■ **To do**: The lines from the start of the listing through the line containing "Task: Open the Debug_FLASH" should be printed exactly, and no other lines should be printed.
BEGIN Data supplied
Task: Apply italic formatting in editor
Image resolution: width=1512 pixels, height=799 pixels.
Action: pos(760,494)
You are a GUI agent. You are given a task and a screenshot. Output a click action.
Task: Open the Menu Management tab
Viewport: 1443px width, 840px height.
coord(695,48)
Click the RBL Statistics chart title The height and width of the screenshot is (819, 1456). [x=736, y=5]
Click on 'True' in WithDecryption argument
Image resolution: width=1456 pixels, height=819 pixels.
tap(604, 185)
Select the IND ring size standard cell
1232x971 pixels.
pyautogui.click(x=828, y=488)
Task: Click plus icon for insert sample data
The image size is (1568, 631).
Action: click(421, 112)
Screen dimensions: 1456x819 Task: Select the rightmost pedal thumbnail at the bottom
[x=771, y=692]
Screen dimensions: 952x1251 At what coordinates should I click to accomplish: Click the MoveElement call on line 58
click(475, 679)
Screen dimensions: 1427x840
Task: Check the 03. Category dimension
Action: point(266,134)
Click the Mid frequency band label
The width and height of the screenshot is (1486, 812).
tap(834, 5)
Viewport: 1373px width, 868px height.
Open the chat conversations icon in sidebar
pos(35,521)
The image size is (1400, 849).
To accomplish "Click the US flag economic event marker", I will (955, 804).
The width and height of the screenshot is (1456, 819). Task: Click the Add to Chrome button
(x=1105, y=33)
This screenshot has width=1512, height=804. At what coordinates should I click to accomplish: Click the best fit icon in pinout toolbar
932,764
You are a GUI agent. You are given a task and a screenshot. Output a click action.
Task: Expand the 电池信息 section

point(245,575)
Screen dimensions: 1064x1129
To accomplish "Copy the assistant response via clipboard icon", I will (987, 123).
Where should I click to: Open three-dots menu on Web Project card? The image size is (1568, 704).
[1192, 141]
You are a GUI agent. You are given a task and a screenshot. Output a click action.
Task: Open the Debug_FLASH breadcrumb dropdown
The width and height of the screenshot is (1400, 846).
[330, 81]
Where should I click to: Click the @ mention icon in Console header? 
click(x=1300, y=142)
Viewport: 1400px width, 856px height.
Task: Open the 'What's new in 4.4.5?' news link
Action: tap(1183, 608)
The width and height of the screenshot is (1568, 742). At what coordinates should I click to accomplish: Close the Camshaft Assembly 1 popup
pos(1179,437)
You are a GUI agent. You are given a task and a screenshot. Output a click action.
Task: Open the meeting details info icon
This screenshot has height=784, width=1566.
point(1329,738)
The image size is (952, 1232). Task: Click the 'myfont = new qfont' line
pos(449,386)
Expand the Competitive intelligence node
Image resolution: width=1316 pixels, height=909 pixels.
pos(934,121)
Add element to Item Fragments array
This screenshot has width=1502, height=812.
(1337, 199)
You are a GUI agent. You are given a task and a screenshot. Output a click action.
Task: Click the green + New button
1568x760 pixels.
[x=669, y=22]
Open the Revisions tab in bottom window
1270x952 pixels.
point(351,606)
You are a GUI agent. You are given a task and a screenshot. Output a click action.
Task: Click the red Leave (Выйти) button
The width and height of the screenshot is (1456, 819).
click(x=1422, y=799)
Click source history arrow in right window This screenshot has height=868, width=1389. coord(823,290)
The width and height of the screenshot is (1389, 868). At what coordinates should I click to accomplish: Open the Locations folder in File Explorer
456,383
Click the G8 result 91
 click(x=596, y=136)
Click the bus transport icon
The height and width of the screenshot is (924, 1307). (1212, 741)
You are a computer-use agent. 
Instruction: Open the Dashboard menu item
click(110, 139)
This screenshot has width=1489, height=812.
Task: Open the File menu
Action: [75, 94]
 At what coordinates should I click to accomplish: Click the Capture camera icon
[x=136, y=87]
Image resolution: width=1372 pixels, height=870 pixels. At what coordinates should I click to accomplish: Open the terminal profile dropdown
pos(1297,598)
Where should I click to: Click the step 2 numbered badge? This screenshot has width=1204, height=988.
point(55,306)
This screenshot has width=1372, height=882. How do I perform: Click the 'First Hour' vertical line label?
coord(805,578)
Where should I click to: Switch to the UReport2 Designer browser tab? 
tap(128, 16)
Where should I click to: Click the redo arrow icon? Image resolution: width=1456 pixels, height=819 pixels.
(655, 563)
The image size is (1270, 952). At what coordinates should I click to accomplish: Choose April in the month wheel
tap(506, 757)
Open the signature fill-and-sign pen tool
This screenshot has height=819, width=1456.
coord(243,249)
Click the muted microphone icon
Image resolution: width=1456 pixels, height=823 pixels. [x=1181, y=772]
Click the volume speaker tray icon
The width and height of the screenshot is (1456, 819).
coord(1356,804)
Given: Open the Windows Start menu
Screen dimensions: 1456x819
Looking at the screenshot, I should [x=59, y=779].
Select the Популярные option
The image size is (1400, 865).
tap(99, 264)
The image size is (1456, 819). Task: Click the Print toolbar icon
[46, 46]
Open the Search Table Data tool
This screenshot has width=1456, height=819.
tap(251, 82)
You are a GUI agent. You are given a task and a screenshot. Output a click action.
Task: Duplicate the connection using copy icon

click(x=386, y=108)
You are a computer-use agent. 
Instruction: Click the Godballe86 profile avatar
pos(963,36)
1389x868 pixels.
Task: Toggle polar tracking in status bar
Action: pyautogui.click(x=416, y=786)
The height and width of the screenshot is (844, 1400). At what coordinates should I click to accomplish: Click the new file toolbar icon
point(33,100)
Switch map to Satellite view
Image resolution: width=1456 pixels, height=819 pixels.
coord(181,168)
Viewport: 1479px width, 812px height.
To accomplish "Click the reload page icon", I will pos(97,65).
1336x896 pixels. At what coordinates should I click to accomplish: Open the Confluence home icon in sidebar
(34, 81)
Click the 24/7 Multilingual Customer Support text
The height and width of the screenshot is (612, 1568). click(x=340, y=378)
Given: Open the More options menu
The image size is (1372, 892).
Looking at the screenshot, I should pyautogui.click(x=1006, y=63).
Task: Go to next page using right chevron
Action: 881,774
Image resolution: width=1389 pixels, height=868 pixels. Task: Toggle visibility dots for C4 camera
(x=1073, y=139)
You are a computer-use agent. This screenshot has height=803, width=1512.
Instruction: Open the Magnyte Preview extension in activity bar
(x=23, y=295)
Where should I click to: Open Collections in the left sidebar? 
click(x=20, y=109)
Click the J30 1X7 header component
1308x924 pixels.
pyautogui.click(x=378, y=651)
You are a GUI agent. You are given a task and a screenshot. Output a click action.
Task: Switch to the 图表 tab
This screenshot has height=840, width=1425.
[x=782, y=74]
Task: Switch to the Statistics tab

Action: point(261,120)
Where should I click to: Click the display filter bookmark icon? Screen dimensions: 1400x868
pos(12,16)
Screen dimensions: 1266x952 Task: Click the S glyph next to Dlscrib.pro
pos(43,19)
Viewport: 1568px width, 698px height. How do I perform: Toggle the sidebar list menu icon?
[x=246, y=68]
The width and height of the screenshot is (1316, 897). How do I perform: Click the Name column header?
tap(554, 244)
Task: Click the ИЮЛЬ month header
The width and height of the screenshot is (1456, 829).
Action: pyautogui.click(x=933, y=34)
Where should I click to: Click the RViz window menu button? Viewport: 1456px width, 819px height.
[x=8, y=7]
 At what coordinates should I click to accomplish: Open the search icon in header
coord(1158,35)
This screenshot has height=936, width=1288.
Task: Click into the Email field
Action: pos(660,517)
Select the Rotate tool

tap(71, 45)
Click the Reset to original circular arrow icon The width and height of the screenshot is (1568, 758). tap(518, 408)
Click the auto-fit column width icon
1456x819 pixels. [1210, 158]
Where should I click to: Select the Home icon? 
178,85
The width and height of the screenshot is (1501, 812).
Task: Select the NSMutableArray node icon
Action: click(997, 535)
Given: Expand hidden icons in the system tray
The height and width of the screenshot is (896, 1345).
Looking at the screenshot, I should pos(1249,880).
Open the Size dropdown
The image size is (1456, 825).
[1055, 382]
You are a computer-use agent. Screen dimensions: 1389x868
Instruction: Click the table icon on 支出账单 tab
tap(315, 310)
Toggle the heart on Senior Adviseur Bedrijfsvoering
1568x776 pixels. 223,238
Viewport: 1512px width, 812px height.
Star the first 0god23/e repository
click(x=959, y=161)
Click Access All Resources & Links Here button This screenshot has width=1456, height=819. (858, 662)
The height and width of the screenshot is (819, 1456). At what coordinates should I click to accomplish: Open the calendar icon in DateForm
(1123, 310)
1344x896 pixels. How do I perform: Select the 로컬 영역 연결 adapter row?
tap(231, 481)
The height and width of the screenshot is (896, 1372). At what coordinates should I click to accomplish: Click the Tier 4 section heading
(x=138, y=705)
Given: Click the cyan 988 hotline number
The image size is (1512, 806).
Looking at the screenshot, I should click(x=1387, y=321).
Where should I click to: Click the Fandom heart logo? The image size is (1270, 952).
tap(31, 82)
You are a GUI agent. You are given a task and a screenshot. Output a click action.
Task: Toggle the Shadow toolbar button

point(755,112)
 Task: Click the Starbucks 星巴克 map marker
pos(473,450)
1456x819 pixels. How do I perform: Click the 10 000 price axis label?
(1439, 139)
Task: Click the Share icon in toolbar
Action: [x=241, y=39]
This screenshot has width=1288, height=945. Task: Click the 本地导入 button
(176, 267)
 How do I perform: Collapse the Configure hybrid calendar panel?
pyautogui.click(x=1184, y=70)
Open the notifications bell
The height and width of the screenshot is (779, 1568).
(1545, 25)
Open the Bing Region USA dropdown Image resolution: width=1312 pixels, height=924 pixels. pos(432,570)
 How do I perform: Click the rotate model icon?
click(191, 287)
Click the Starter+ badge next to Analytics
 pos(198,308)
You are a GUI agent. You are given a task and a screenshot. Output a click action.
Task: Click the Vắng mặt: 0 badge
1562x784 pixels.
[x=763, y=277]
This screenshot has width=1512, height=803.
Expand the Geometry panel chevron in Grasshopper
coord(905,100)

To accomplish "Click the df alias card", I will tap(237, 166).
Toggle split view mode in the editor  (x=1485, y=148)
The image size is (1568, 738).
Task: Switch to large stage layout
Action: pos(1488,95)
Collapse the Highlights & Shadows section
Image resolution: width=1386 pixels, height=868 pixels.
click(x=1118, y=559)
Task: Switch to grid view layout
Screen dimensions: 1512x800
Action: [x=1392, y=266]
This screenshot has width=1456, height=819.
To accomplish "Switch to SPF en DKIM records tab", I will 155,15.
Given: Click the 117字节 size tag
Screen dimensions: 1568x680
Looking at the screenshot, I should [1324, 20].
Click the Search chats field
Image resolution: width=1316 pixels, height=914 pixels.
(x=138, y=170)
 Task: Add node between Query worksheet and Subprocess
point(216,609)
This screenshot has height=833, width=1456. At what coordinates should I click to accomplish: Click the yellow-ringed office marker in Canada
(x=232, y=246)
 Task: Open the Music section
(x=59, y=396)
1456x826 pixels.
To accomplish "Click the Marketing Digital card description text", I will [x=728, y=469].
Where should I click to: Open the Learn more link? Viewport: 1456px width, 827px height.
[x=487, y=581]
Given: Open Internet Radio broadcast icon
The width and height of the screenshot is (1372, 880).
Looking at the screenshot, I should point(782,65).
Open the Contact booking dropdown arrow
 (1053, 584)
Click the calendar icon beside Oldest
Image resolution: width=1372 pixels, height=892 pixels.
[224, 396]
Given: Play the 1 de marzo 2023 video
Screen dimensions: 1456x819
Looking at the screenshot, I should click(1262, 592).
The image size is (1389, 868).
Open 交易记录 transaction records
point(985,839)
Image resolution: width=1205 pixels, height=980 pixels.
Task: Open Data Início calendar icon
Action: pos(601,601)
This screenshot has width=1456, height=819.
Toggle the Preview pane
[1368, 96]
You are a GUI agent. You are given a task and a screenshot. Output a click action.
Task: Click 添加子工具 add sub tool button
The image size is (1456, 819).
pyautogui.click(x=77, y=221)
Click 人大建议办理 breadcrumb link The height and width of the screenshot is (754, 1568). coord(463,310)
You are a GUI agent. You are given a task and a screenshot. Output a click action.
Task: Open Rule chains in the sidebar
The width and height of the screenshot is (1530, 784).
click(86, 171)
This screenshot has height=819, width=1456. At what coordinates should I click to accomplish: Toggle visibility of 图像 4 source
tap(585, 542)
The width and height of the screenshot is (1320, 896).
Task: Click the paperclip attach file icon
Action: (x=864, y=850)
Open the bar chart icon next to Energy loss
END Data supplied
■ **Solution for this exercise**:
Task: Apply italic formatting in editor
Image resolution: width=1512 pixels, height=799 pixels.
Action: pos(760,494)
You are a GUI agent. You are given a task and a screenshot. Output a click action.
Task: Open the Menu Management tab
Viewport: 1443px width, 840px height.
coord(695,48)
Click the RBL Statistics chart title The height and width of the screenshot is (819, 1456). [x=736, y=5]
Click on 'True' in WithDecryption argument
Image resolution: width=1456 pixels, height=819 pixels.
tap(604, 185)
Select the IND ring size standard cell
1232x971 pixels.
pyautogui.click(x=828, y=488)
Task: Click plus icon for insert sample data
The image size is (1568, 631).
Action: click(421, 112)
Screen dimensions: 1456x819 Task: Select the rightmost pedal thumbnail at the bottom
[x=771, y=692]
Screen dimensions: 952x1251 At what coordinates should I click to accomplish: Click the MoveElement call on line 58
click(475, 679)
Screen dimensions: 1427x840
Task: Check the 03. Category dimension
Action: point(266,134)
Click the Mid frequency band label
The width and height of the screenshot is (1486, 812).
tap(834, 5)
Viewport: 1373px width, 868px height.
Open the chat conversations icon in sidebar
pos(35,521)
The image size is (1400, 849).
To accomplish "Click the US flag economic event marker", I will (955, 804).
The width and height of the screenshot is (1456, 819). Task: Click the Add to Chrome button
(x=1105, y=33)
This screenshot has width=1512, height=804. At what coordinates should I click to accomplish: Click the best fit icon in pinout toolbar
932,764
You are a GUI agent. You are given a task and a screenshot. Output a click action.
Task: Expand the 电池信息 section

point(245,575)
Screen dimensions: 1064x1129
To accomplish "Copy the assistant response via clipboard icon", I will (987, 123).
Where should I click to: Open three-dots menu on Web Project card? The image size is (1568, 704).
[1192, 141]
You are a GUI agent. You are given a task and a screenshot. Output a click action.
Task: Open the Debug_FLASH breadcrumb dropdown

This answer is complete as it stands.